About 20 percent of ICU patients may receive care believed by physicians to be futile.

The Los Angeles Times (9/10, Healy, 3.07M) “Science Now” blog reports that research published in JAMA Internal Medicine suggests that approximately 20 percent of patients in intensive care units may receive “care and treatment judged by the physician in charge to be ineffective, needlessly aggressive or pointless given the patient’s” condition. The research, which was performed at a single “academic medical system in Los Angeles,” indicated “that of 1,125 patients who spent time in the ICU during a three-month period, 98 received treatment that their physicians perceived as ‘possibly futile,’ and 123 received treatment that their physicians considered futile.” What’s more, this care was expensive, “adding up to $2.6 million over a three-month period.”

        Bloomberg News (9/10, Ostrow, 1.41M) reports that the study was the “first to look at how pervasive futile medical treatments are for critical-care patients and the costs of those treatments, said Neil Wenger, a senior study author.”

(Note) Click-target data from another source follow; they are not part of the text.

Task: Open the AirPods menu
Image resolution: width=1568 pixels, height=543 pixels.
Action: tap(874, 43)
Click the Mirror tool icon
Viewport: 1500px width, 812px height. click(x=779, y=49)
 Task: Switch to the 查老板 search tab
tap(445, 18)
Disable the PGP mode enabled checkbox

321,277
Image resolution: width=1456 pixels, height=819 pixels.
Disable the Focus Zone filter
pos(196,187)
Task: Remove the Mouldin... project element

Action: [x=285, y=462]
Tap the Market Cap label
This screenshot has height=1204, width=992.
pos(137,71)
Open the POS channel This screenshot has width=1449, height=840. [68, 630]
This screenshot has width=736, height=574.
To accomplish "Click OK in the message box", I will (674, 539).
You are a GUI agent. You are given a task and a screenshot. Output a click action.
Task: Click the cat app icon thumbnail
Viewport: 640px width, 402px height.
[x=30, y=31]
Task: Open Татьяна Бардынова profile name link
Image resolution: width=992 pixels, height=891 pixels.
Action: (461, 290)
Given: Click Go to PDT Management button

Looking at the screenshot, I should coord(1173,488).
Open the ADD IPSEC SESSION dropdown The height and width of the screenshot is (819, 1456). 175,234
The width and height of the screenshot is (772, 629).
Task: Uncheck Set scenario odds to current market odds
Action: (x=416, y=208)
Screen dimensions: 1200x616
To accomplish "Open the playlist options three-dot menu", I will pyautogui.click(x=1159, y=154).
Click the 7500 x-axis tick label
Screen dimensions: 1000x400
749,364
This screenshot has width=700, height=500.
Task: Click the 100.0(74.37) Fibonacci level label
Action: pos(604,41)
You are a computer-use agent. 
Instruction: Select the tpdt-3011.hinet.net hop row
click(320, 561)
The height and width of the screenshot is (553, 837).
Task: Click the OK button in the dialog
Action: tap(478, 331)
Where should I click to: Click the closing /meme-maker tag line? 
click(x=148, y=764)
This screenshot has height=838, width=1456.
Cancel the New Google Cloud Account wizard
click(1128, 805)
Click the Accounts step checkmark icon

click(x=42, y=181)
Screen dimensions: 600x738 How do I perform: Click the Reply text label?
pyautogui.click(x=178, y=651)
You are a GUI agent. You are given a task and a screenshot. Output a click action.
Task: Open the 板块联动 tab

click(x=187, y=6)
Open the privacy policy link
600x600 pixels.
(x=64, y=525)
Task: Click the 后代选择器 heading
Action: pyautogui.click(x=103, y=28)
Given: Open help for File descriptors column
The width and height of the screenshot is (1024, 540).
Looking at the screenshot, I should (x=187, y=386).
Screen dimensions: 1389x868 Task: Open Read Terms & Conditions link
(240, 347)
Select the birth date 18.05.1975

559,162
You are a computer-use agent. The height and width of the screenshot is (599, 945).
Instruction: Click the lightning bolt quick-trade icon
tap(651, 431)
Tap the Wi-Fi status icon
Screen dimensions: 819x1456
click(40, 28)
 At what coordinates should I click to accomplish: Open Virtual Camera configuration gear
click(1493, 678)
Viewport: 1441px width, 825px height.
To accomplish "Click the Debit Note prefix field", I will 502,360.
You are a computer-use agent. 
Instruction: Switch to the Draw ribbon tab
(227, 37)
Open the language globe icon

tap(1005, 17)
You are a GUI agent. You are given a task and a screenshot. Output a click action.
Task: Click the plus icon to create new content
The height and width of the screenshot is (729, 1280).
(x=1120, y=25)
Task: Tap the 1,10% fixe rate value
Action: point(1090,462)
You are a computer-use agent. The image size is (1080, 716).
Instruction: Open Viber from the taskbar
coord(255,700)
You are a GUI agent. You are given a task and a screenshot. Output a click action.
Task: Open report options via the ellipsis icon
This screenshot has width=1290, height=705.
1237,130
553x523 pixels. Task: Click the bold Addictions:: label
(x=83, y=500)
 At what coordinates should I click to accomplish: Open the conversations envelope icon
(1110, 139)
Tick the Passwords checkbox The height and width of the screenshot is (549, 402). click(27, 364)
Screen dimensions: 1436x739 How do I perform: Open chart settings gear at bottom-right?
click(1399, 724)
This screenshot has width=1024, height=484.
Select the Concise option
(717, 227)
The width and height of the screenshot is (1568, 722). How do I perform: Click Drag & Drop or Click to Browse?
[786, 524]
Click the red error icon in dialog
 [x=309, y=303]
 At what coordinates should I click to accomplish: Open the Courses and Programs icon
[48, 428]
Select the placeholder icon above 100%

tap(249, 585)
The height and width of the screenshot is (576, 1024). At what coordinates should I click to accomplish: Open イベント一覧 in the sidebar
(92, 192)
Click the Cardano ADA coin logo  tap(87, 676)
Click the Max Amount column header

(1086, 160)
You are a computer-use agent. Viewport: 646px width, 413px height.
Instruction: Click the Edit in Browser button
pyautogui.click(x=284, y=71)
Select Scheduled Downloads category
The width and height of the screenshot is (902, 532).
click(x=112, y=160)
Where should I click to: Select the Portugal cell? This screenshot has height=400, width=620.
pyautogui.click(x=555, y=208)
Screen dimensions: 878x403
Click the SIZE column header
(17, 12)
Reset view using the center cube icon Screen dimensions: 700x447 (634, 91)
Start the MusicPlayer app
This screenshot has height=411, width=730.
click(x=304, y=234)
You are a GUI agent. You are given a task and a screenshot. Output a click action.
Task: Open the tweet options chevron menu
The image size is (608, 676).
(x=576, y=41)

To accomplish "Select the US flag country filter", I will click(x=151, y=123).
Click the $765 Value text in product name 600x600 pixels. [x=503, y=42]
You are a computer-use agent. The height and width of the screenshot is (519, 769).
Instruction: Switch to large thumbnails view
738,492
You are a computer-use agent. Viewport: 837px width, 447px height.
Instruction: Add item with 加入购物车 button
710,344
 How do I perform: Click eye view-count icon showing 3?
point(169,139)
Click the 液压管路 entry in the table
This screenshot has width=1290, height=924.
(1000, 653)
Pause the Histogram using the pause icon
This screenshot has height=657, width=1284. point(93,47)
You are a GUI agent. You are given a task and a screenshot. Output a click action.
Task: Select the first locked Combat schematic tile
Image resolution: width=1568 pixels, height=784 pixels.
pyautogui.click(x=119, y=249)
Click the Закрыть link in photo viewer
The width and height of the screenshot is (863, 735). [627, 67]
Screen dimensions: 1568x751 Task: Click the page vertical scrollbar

        MedPage Today (9/10, Smith, 185K) reports, however, that “the findings should be interpreted with caution, argued Robert Truog, MD...and Douglas White, MD,” who “wrote in an accompanying commentary” that “while the cost of futile care in the study is substantial, it’s unlikely that eliminating such care would save the whole amount because about 85% of intensive care unit (ICU) costs are fixed.”